/---
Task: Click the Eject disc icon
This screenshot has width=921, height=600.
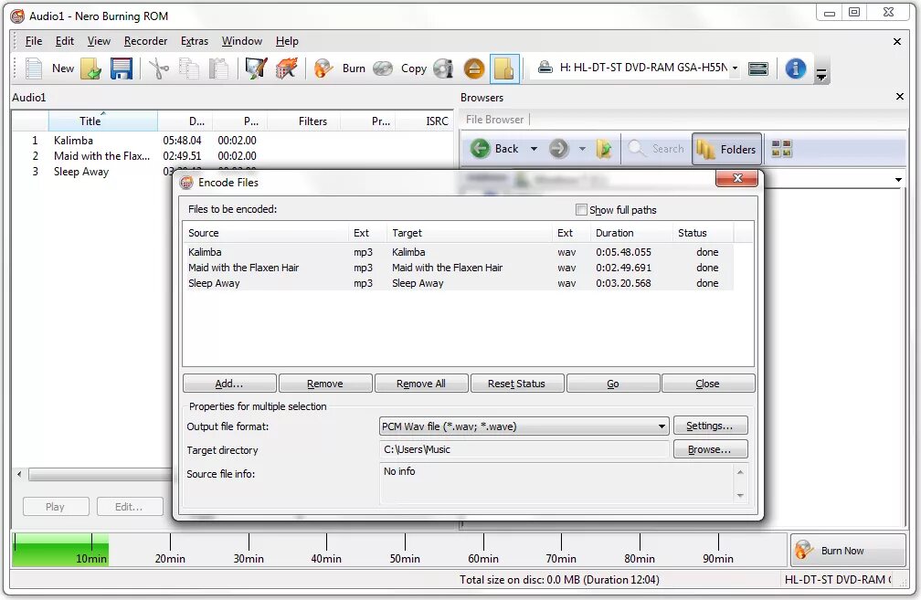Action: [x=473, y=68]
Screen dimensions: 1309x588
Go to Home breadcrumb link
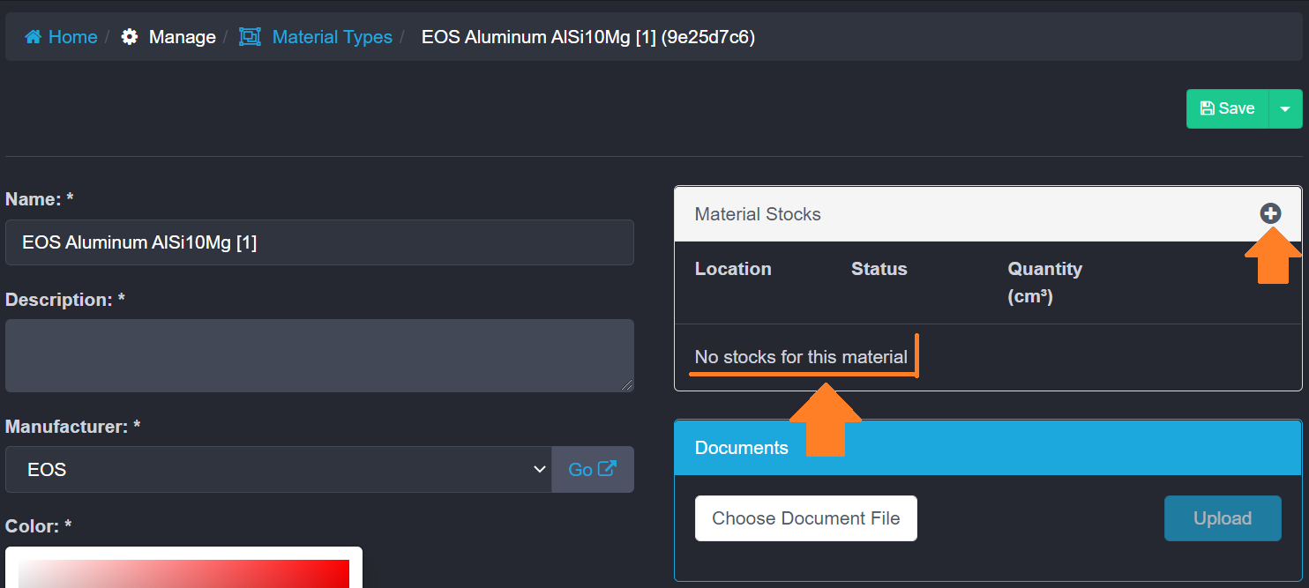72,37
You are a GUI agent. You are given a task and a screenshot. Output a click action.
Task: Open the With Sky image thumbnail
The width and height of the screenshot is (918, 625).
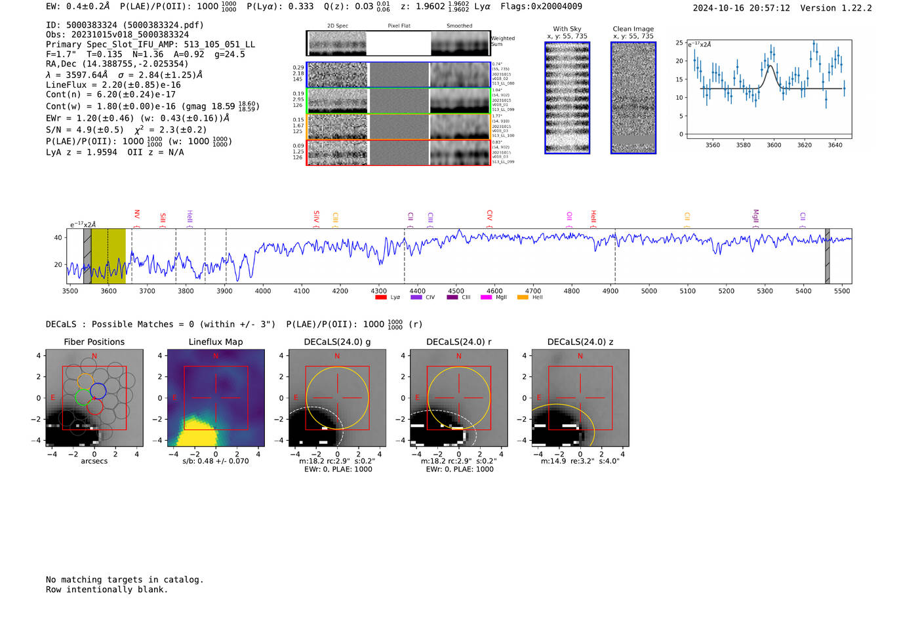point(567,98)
\---
*TASK STATEMENT:* Retyping is limited to the line with "You are a GUI" and the lines after it in the material above; give them exactly and leave out the pictures.

*EXERCISE ANSWER:*
You are a GUI agent. You are given a task and a screenshot. Output a click action.
Task: Open the With Sky image thumbnail
The width and height of the screenshot is (918, 625).
point(567,98)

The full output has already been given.